Data provided:
______

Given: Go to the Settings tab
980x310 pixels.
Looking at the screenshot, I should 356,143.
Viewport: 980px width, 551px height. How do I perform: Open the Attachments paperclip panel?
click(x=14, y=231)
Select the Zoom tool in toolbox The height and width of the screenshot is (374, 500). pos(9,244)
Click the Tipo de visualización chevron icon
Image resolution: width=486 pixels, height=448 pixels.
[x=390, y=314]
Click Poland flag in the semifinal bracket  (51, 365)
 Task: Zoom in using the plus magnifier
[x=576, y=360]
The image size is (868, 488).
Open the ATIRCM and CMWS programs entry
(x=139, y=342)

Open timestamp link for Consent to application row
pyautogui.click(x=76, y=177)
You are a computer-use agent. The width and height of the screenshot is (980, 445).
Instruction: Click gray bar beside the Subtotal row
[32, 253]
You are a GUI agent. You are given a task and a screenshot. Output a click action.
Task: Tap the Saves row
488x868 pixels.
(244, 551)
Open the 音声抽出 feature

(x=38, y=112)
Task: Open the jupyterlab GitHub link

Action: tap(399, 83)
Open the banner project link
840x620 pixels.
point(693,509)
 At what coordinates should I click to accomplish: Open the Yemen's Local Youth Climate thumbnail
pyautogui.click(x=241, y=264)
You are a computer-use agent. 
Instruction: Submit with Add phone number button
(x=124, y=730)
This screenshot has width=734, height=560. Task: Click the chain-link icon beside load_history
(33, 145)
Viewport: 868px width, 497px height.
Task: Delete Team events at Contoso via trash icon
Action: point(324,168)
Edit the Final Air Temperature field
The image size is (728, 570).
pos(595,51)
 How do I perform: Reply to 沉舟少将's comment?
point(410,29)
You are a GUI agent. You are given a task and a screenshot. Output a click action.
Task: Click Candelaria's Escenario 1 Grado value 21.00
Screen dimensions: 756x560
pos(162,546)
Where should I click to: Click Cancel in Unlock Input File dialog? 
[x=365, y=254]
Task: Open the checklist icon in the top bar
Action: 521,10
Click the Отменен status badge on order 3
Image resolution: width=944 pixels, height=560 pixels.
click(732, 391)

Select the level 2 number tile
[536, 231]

______

Directions for this task: Determine the number of lines in the data that include the word "computer", and provide that number without comment.

Result of this exercise: 2